En revanche, cette progression fulgurante des multinationales du luxe et des biens de consommation s’est faite au détriment des secteurs de l’industrie et des services. La part de l’industrie dans les capitalisations boursières mondiales est passée de 25 % à 10 % en l’espace de 20 ans, ce qui constitue un véritable « effondrement », constatent Pascal Quiry et Yann Le Fur. Les auteurs en veulent pour preuve la dégringolade du géant américain General Electric qui, depuis 2018, n’appartient plus au club des 20 premières capitalisations chez nos voisins du Sud, relèvent Les Echos.

Mais contrairement à une idée reçue, ce n’est pas seulement le secteur du web et des nouvelles technologies qui a supplanté l’industrie en Bourse. Si des géants comme Google, Facebook et Tencent sont devenus incontournables depuis les années 2000, toutes les valeurs du secteur n’ont pas enregistré un tel succès.

Géographiquement, les États-Unis continuent de caracoler en tête, avec 46 % des capitalisations boursières mondiales. Toutefois, alors qu’en 2000, des firmes comme General Electric, Intel, Cisco, Microsoft, Exxon Mobil et Pfizer constituaient le socle de la domination américaine, 20 ans plus tard, les géants de la tech (Microsoft, Apple, Amazon et Alphabet) les ont supplantées, note le quotidien économique.

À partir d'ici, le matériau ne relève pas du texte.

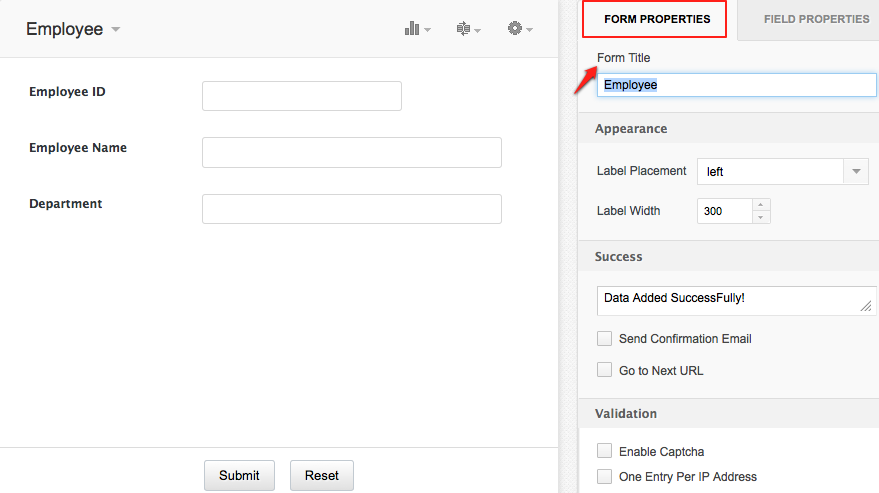Toggle the Enable Captcha checkbox
Image resolution: width=879 pixels, height=493 pixels.
[604, 452]
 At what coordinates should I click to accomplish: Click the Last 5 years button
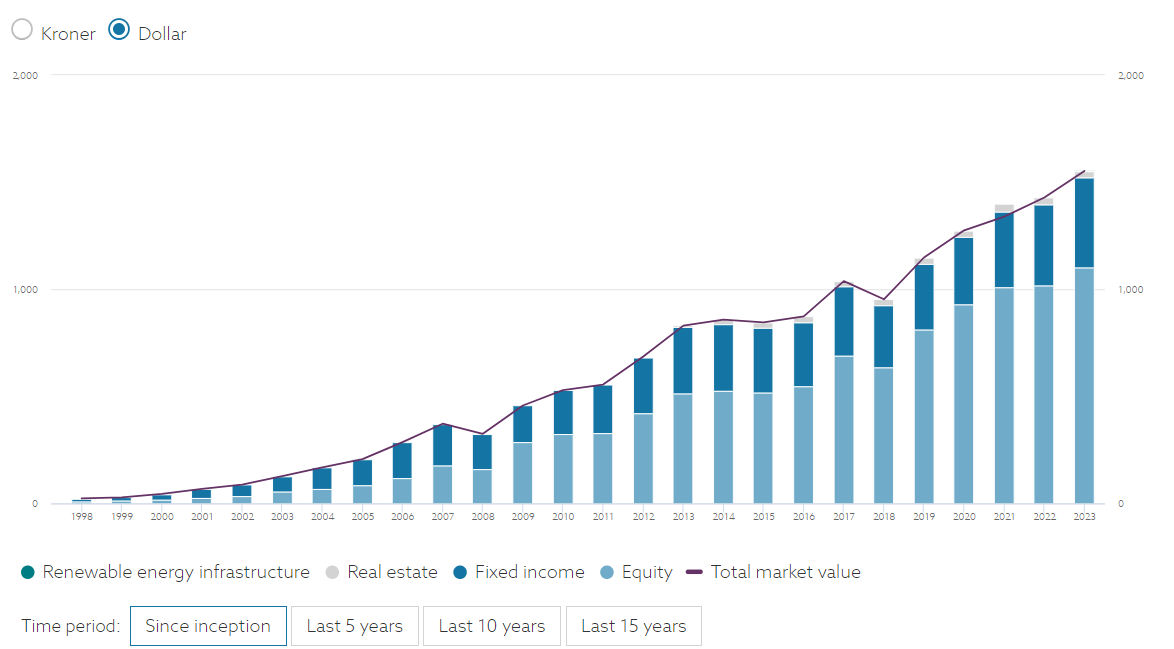pos(354,625)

« Pour entrer dans le top 20 américain en 2000, il fallait peser l’équivalent de 117 milliards d’euros [104 G$ US]. En 2020, il faut capitaliser 178 milliards d’euros [158 G$ US] », relèvent Pascal Quiry et Yann Le Fur.

Seuls Toyota au Japon, Nestlé, Roche et Novartis en Suisse ainsi que cinq groupes chinois (Alibaba, Tencent, ICBC, Kweichow Moutai et China Construction Bank) pourraient y prétendre, ajoutent-ils.

Aujourd’hui, la Chine représente 16 % des capitalisations boursières mondiales, contre 10 % en 2000. Suivent, dans l’ordre : le Japon, la Suisse, la France et le Royaume-Uni (6 à 7 % chacun). Quant à l’Allemagne, elle ne « pèse » plus que 5 % du total des capitalisations boursières sur la planète (contre 8 % auparavant).